The 2025 E. Maynard Adams Symposium
“Love, Beauty, Interpretation: Other Ways of Knowing?”
Dr. Alexander Nehamas, Edmund N. Carpenter II Class of 1943 Professor in the Humanities and Professor of Philosophy and Comparative Literature, Princeton University
The systematic, articulate, and quantifiable pursuit of knowledge is one of modernity’s great achievements.It has established the detached, impersonal attitude of scientific investigation as the paradigm of our cognitive relationship to the world and one another. But we all live within a vast web of personal relationships with both people and things. Here, love and beauty are paramount. Blending intellect with feeling and knowledge with passion, they impose upon us the task of interpretation. Unlike the generalizing tendency of science, interpretation reveals the individuality of what we love and, to the extent it succeeds, it contributes to our own. It is a knowledge that changes us. And it is the purpose of the humanities to try and make sure that it changes us for the better.
WHEN:
Friday, April 4, 2025 | 5:30 PM – Keynote Address; 7:00 PM – Welcome Reception
Saturday, April 5, 2025 | 10:00 AM – Panel Discussion
COST:
FREE TO ATTEND
ABOUT OUR SPEAKER
Alexander Nehamas was born in Athens, graduated from Athens College, and attended Swarthmore College and Princeton University, where he is currently Professor in the Humanities, Philosophy, and Comparative Literature. Before coming to Princeton, he taught at the University of Pittsburgh and the University of Pennsylvania. His books include Nietzsche: Life as Literature, The Art of Living: Socratic Reflections from Plato to Foucault, Virtues of Authenticity: Essays on Plato and Socrates, and Only a Promise of Happiness: The Place of Beauty in a World of Art. He has translated, with Paul Woodruff, Plato’s Symposium and Phaedrus into English. At Princeton, he has chaired the Council of the Humanities, directed the Program in Hellenic Studies, and was the Founding Director of the Society of Fellows in the Liberal Arts. In 1993, he was the Sather Lecturer at the University of California at Berkeley. He has received a Mellon Foundation Award for Distinguished Achievement in the Humanities, and he was recently named a Brigadier of the Order of the Phoenix by the Greek Government.
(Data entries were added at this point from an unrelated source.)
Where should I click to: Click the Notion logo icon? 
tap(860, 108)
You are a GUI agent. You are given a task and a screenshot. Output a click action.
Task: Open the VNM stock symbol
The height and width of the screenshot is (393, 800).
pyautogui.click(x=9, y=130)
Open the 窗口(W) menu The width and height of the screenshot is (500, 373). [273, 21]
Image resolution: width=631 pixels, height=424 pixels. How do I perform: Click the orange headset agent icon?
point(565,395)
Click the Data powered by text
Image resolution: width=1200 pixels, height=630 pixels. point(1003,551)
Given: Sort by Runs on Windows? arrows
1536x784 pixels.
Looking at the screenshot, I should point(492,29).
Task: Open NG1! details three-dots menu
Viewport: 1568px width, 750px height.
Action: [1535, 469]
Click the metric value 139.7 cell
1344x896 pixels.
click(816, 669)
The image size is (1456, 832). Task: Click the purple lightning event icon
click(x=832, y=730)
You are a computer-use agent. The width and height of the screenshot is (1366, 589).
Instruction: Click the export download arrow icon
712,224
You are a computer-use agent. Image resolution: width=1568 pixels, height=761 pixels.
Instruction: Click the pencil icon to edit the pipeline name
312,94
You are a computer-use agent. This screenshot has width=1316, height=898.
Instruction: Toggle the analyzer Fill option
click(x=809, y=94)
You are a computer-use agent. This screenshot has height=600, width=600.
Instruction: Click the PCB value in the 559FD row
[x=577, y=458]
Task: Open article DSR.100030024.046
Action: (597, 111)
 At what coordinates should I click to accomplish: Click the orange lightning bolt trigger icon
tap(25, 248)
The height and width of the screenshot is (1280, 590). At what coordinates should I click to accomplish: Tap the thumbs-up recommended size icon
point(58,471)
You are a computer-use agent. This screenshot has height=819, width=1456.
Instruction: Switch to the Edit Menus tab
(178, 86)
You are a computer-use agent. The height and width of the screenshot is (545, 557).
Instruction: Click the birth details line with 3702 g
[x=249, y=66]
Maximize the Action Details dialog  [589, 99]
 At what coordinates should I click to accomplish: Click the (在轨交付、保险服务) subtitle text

Influenced by the place of philosophy in the life of Ancient Greece and Rome as well as by Nietzsche, he questions the transformation of philosophy from a way of living into a purely academic discipline. Similarly, he holds the view that the arts constitute an indispensable part of human life and not a separate domain, of interest only to a few. He teaches courses on Plato, Nietzsche, the philosophy of art, and intention and action.
THE HISTORY
In Spring 2017, Carolina Public Humanities offered a new initiative to bring scholars and the general public into dialogue on issues
important to living in a “Society fit for Human Beings.” Our inaugural symposium, “The Power of Emotions in Personal and Public Life,” featured distinguished philosopher, Martha Nussbaum. The 2018 Adams Symposium, “Disagreements, Intolerance, & Incivility in Public Life,” featured NYU School of Law Professor Jeremy Waldron. The 2019 Adams Symposium, “Why is Climate Change so Difficult to Address or Stop?,” featured Philip Kitcher, John Dewey Professor of Philosophy at Columbia University. Unfortunately, the 2020 Symposium, “Philosophy, Prisons, and the Search for Social Justice” featuring Tommie Shelby, Caldwell Titcomb Professor of African and African American Studies and of Philosophy at Harvard University, was canceled due to COVID-19. We held our first virtual Adams Symposium in 2021, “What Should the Work Ethic Mean in a Twenty-First Century Capitalist Society?” featuring Dr. Elizabeth Anderson, the John Dewey Distinguished University Professor, John Rawls Collegiate Professor, and Arthur F. Thurnau Professor in the Philosophy Department at the University of Michigan. The 2022 Adams Symposium, “Social Class Differences and the Search for Political Solidarity Among Black Americans“, featured Dr. Tommy Shelby, Caldwell Titcomb Professor of African & African American Studies and of Philosophy at Harvard University.
The Adams Symposium is named for E. Maynard Adams, who was Kenan Professor of Philosophy at UNC Chapel Hill. Professor Adams (1919-2003) played a key role in the creation of the UNC Humanities Program and was an eloquent spokesman for the role of the humanities and human values in contemporary education and culture.